This movie sets out for intense, psychological thriller but ends up in an unrealistic dead-end thanks to misguided casting, implausible character development and a whole lot of bad behavior on the part of nearly everyone onscreen. “Derailed” indeed. Stuck on the same train as this lot, many audience members might prefer to walk.
Like the book, the movie follows Charles Christopher Schine (Clive Owen), who is just trying to be a nice guy. He is numb with loneliness as he goes from his rocky marriage to hated advertising job, unable to change tracks while his daughter, Amy (Addison Timlin) is ill and in need of expensive trial drugs. The spark between Charles and his wife (Melissa George) is smothered under the weight of worry for Amy and lack of communication, all of which leaves our protagonist ripe to make some very, very bad decisions.

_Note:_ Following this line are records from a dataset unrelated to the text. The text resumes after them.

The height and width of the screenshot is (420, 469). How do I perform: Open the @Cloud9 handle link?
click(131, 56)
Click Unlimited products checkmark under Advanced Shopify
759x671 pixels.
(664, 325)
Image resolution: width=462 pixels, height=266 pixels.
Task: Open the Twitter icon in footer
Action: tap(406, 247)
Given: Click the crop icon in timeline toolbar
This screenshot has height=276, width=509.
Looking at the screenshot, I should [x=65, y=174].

An attractive leg on his morning train ride takes hold of Charles’ attention and desire. The leg belongs to finance expert Lucinda (a spectacularly miscast Jennifer Aniston), who is like him in sticking with her loveless marriage for the sake of a daughter but unlike him has verve and self-confidence to spare. As they edge towards an adulterous tryst, a robber/rapist Philippe Larouche (Vincent Cassel) hijacks the ride and in a string of physical and psychological attacks exploits Charles’ guilt and desire to please for blackmail. Will our hero save the lady and save the day? By the end of the movie, viewers might not care – idly wishing for a different hero, lady and day, preferably one that did not feature “Derailed”.
The redeeming features of the movie include some interesting scenes and insights, mostly stemming from Charles’ friendship with Winston (RZA), which in a platonic sense is a warmer, more intimate relationship than the one Lucinda offers. The twists and turns of the blackmailer’s con will offer some surprises for the less-jaded travelers but the epilogue will be the last stop for any passengers who managed to suspend disbelief through this uneven journey. The least credible turn of the movie is Charles’ jerky character development. Where the book might have explored this area better, here it runs out of steam.

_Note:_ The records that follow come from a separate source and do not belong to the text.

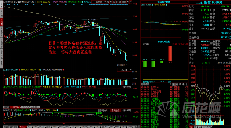Click the arrow collapse icon beside 信息
This screenshot has width=231, height=128.
128,2
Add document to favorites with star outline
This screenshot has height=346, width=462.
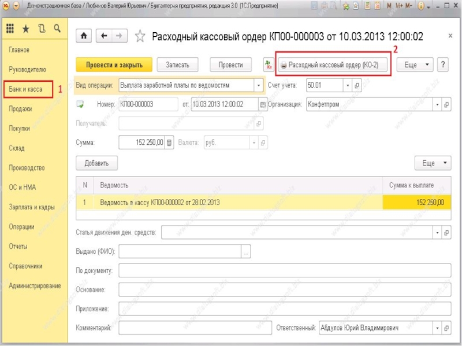140,37
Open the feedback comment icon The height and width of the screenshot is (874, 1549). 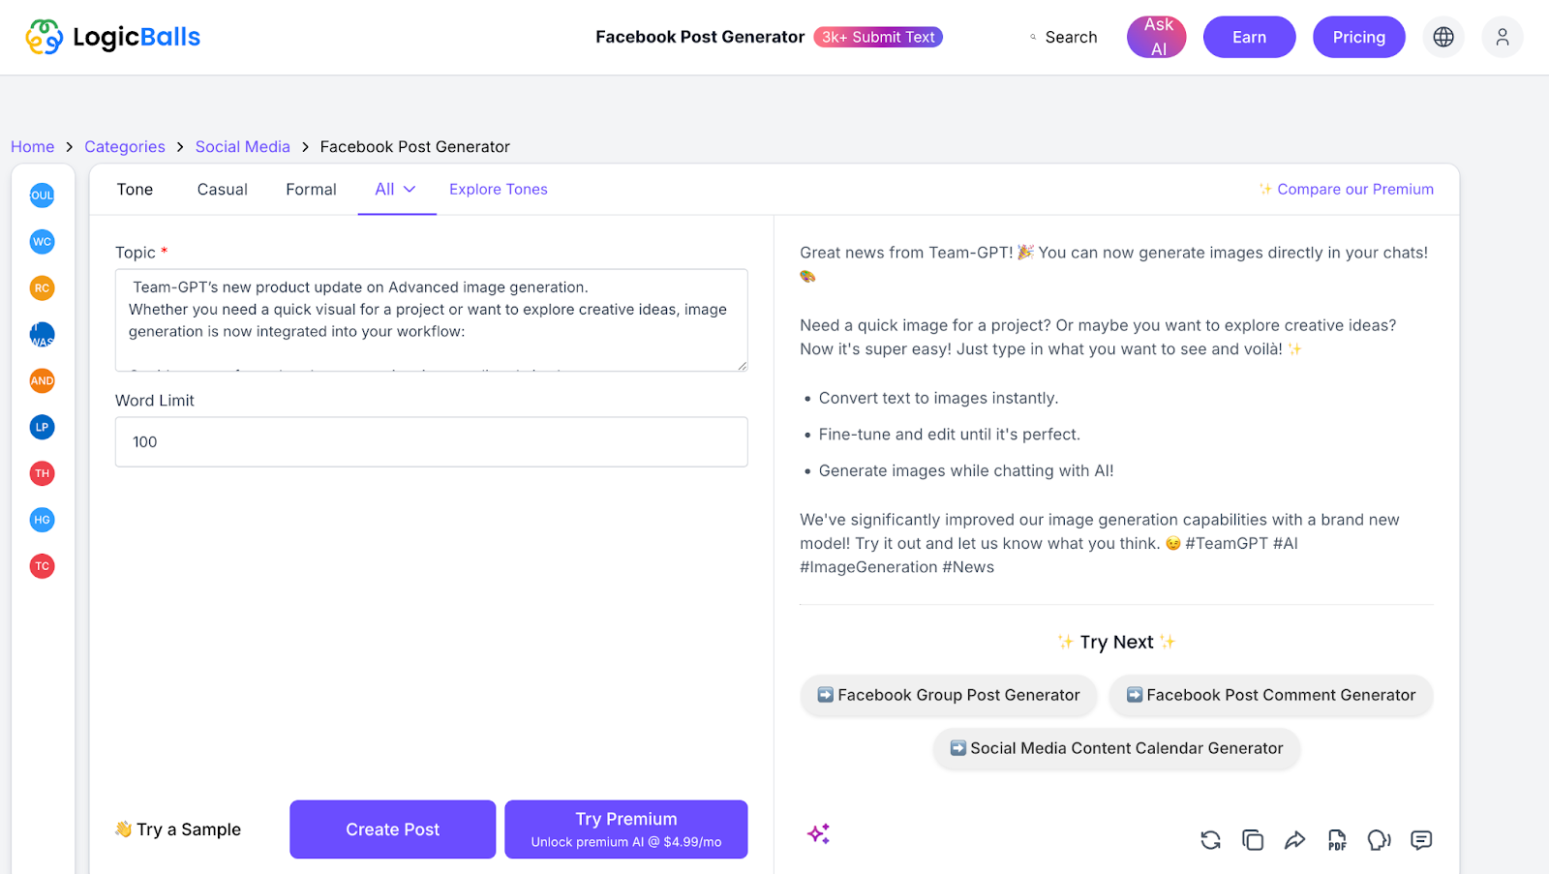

Parents should be aware that this violent movie and its near-constant threats -– physical and psychological -— render it inappropriate for younger viewers or sensitive audience members of any age. Characters are killed, bloodily beaten, threatened, blackmailed, recklessly endangered and demeaned. There is an implicit rape, the threat of sexual attacks against a young girl, and the theme of adultery. All characters act in self-serving ways and stretch the limits of empathy.
Families may wish to discuss what makes a character sympathetic or not and why they side with Charles in his struggles. What would you have done differently?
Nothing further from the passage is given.